A thimble connection (see Figure 3) is used with Class II type A2 BSC that is ducted to the outside. The thimble fits over the cabinet’s exhaust housing, sucking the air expelled from the cabinet into ducts that lead outside. A small opening (usually 5 cm wide) is maintained between the thimble and the cabinet’s exhaust housing. This opening enables room air to be drawn into the exhaust ducting system. The capacity of the exhaust system must be sufficient to capture both room air and the cabinet’s exhaust. The thimble must be removable or be designed to allow for operational testing of the cabinet. Generally, the performance of a thimble-connected BSC is not affected much by fluctuations in the building’s airflow.

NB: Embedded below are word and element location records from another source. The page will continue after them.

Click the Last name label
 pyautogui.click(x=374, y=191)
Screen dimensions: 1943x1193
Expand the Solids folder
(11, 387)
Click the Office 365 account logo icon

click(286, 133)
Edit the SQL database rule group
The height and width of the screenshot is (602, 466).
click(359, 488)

One advantage to using a thimble connection is that the BSC does not need any adjustments and the pressure in the room will remain nearly constant. To keep a controlled, constant, lowered pressure within the containment room, a damper control for the exhaust system is usually needed to enable the air flow through the thimble to be balanced with the exhaust capacity of the extractor fan placed at the end of the ducting.
Another advantage of using a thimble connection is that in case of power outages, the air flowing back into the room where there is lowered pressure will pass nearly exclusively through the thimble air intake, and not wash off bacteria from the HEPA filter. Installing a valve to prevent backflow in the duct ensures that air flowing in will travel through the clean-air intake.